Kassi Ashton is a creative. While she’s most famously known for her music career with soul-searing songs like “California, Missouri” and “Violins,” the Midwestern beauty is more than just a pretty voice.
Matthew Simmons
Ashton has been designing her own clothes, dancing, and expressing herself through art since she was a little girl growing up in small-town Missouri. (For her recent “Violins” video, Ashton not only designed and made her own wardrobe, she choreographed the dance routines.)
And now, as her music career is really taking off (she’ll hit the road on Maren Morris’s “GIRL: The World Tour” later this summer), she’s showing the world all that she can do. Now the Belmont grad is dishing on what it’s like to make your own way in country music—and how to be an individual in all facets of life. kassiashton.com
Growing Up Different:
Ashton grew up living a double life that shaped who she is today.
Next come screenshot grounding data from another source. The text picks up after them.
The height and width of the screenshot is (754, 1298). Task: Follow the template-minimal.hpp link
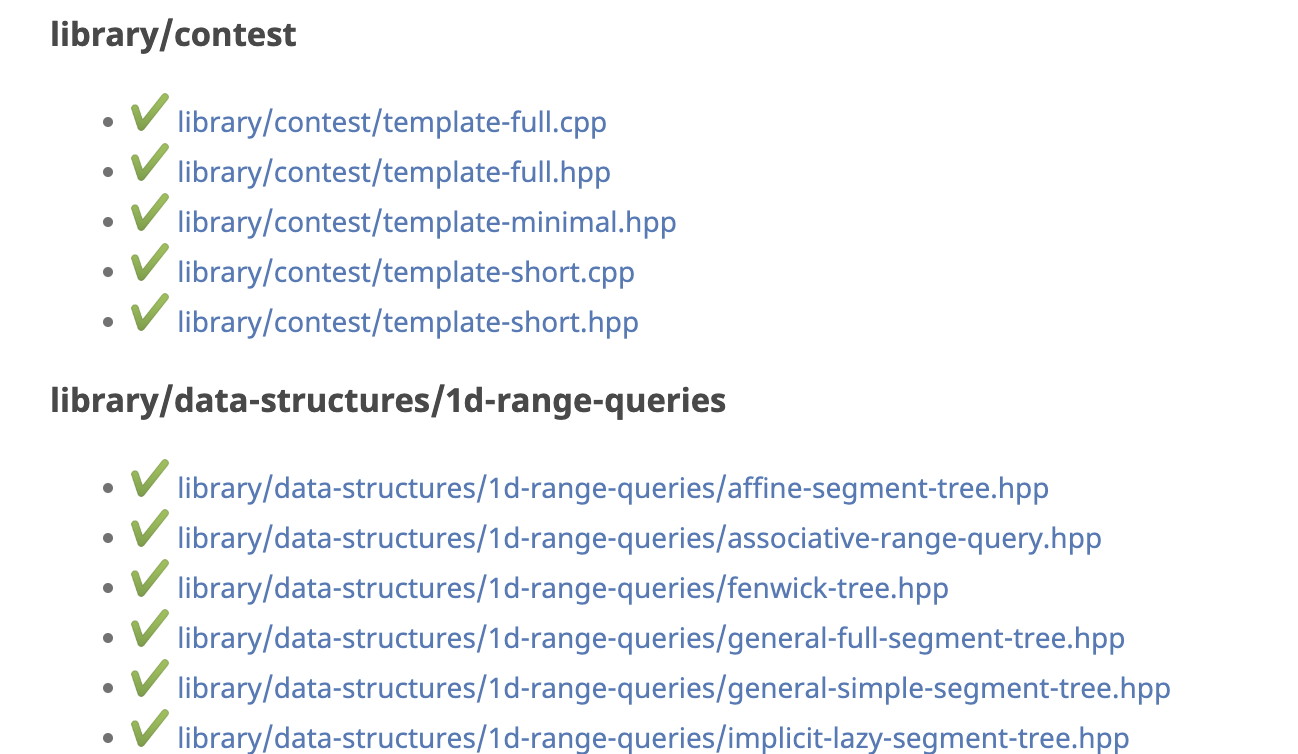point(427,222)
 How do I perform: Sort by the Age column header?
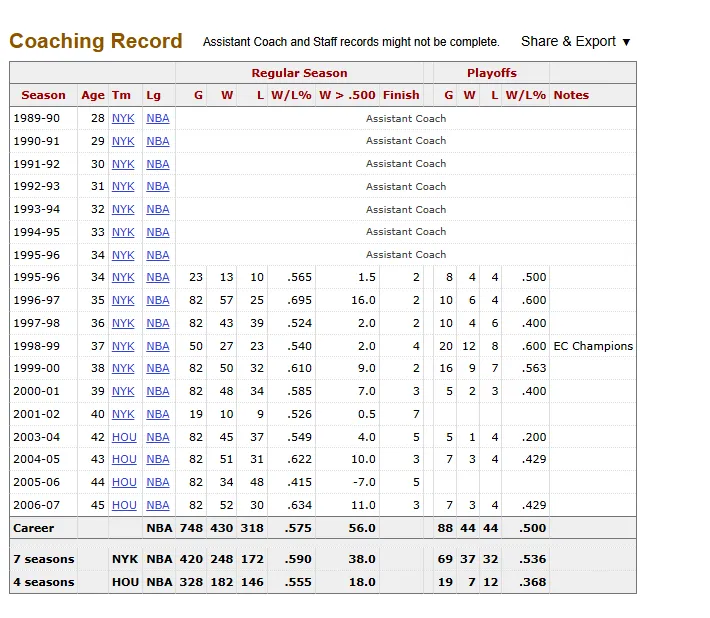pyautogui.click(x=93, y=95)
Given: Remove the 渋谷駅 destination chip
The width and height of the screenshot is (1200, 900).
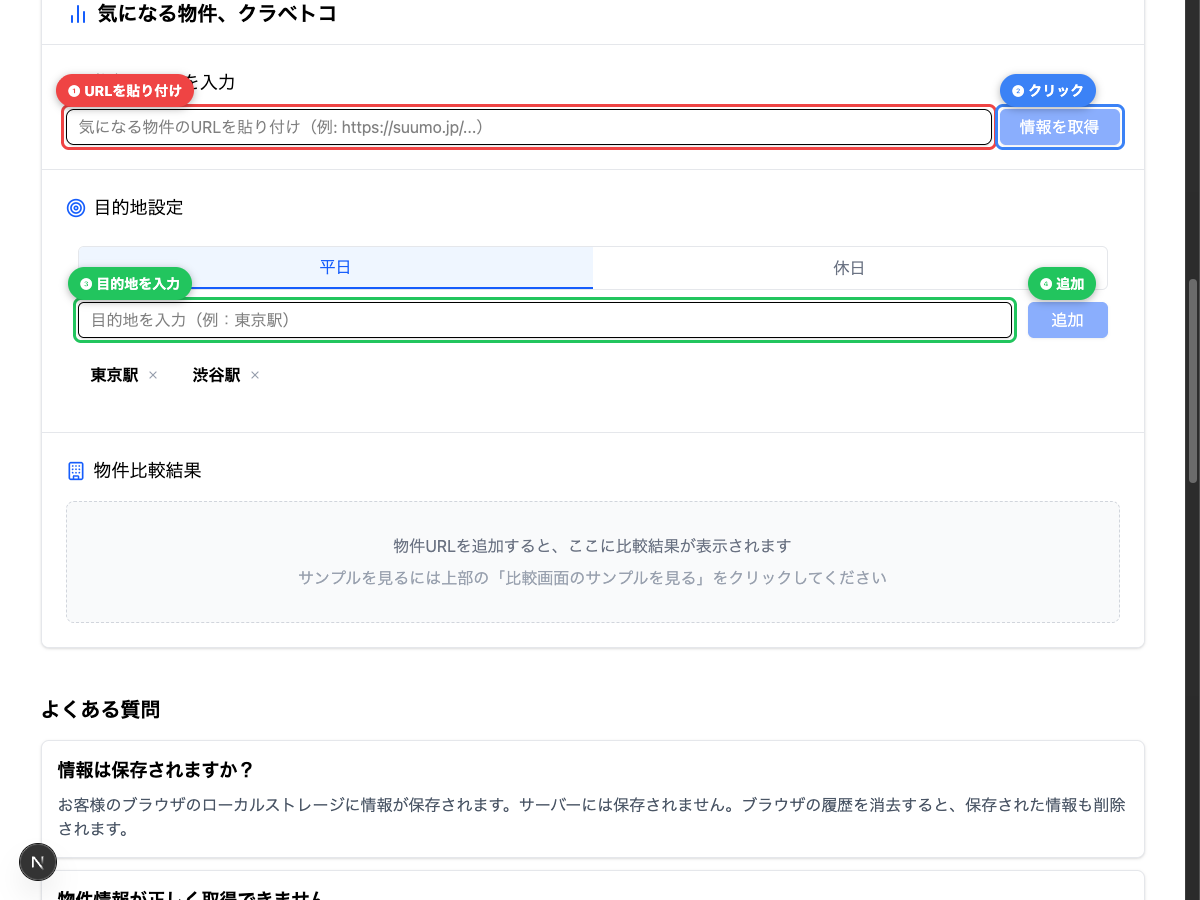Looking at the screenshot, I should coord(254,375).
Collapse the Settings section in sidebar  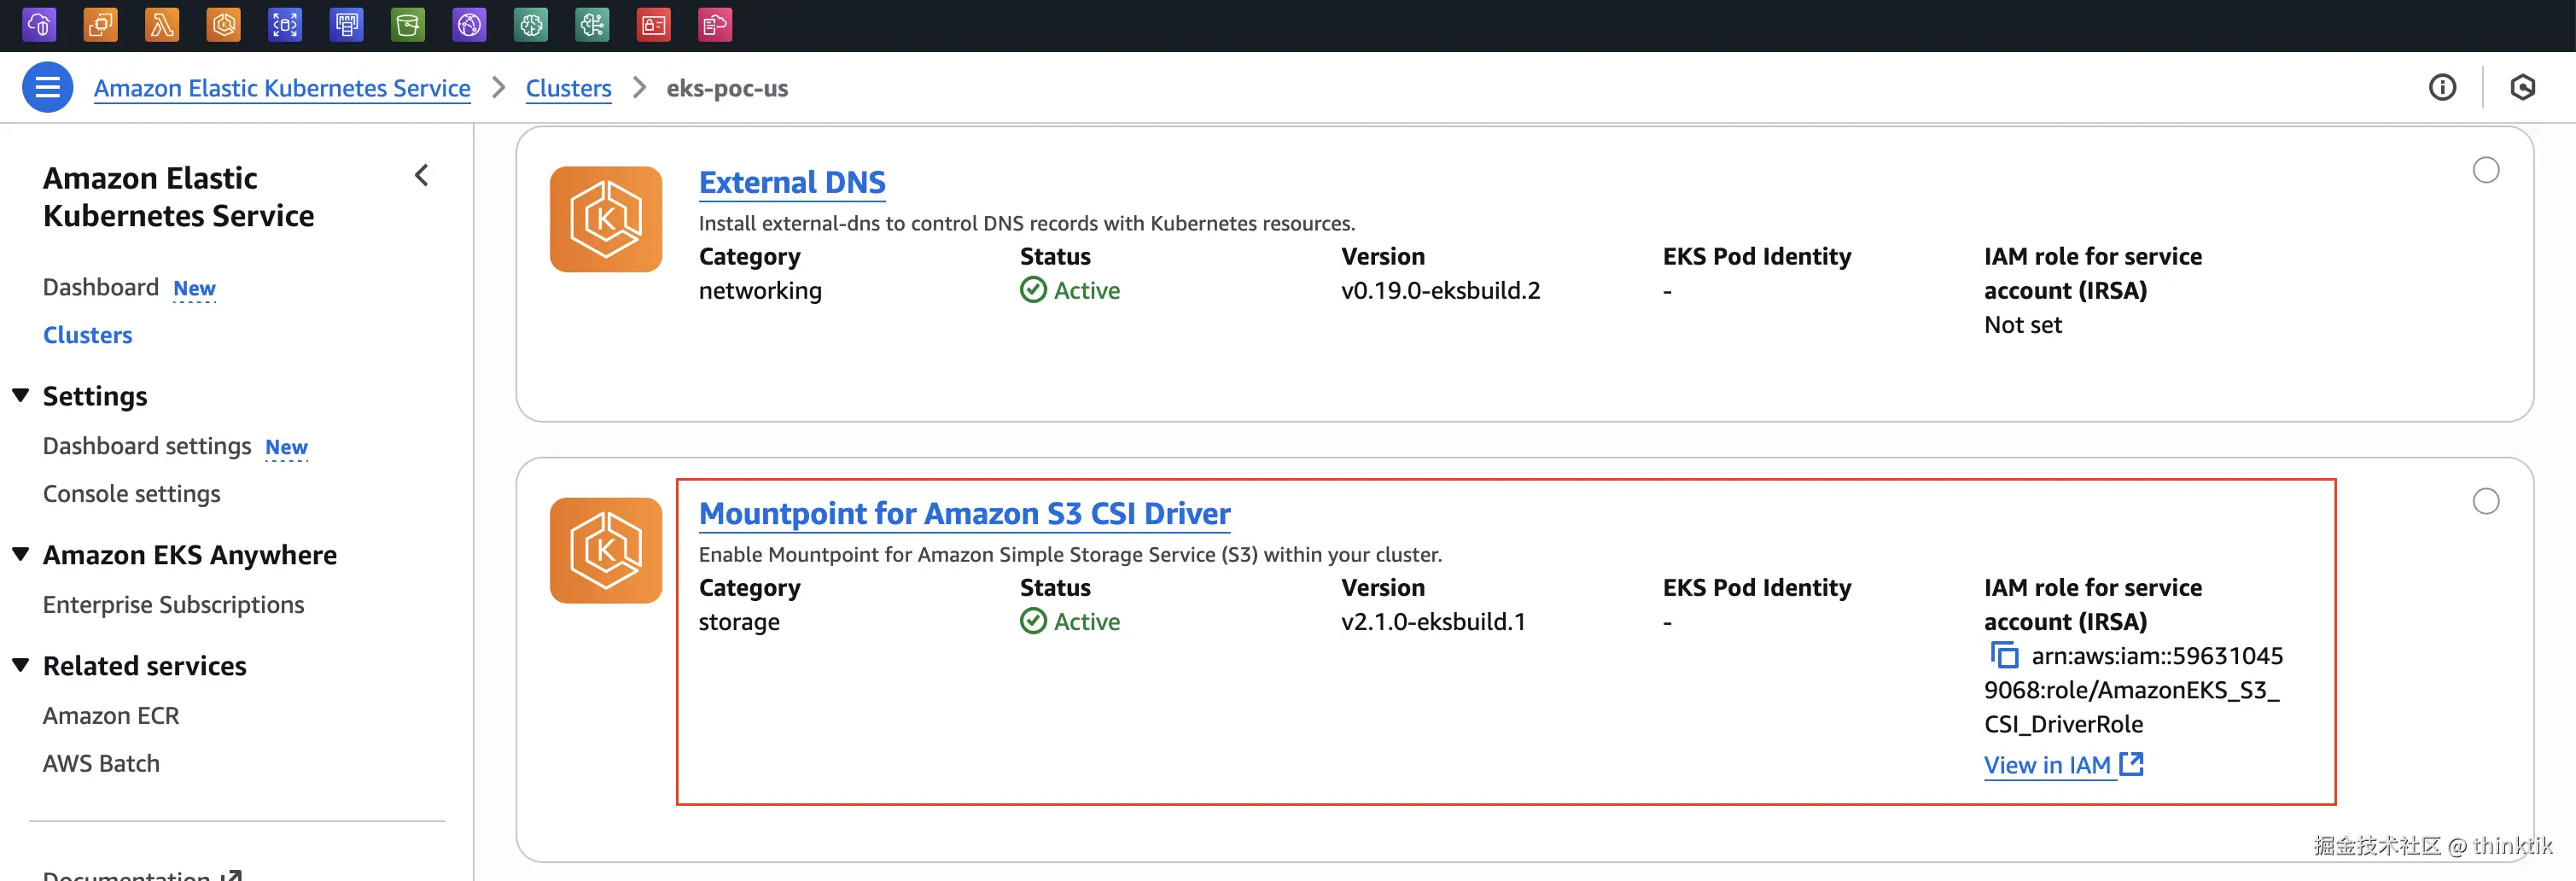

“I’m a love child—mom lived in town, dad lived out of town. Mom’s was classical ballet six days a week—seven during Nutcracker season—beauty pageants; art; my mom is who taught me how to sew.” Life on her father’s farm was very different. “I was shooting muzzleloaders with my grandpa, riding dirt bikes, playing in the mud, and hunting. So that made me a very polarizing human being because my whole life I wanted to be just as much one as I was the other. And that is hard in a small town because everyone wants you to be one thing.”
GIRL Power
Ashton will join the fall leg of Maren Morris’s wildly popular GIRL: The World Tour, including its October 18 date at Ascend. The tour will be Ashton’s first, and she received the news at an unexpected time.
“I’m in a parking lot at Home Depot loading 40 bags of top soil into the back of my Jeep, and I was jumping around the parking lot, freaking out. Our New York show is at Radio City Music Hall and I just can’t even fathom that this is my first tour ever and it’s this.”
Ashton is especially excited to play for Morris’s fans, with whom she feels a kinship.
“For artists like me, it can be difficult to feel like you can be your full self. Sometimes you’re opening for someone you think, ‘Do I need to cater more toward their audience?’ But with Maren I know that I can go and do my show 7,000 percent whatever I want it to be and wear what I want to wear—I’m designing all the outfits—and not have to worry about is it too country, is it too pop…I can just be me.”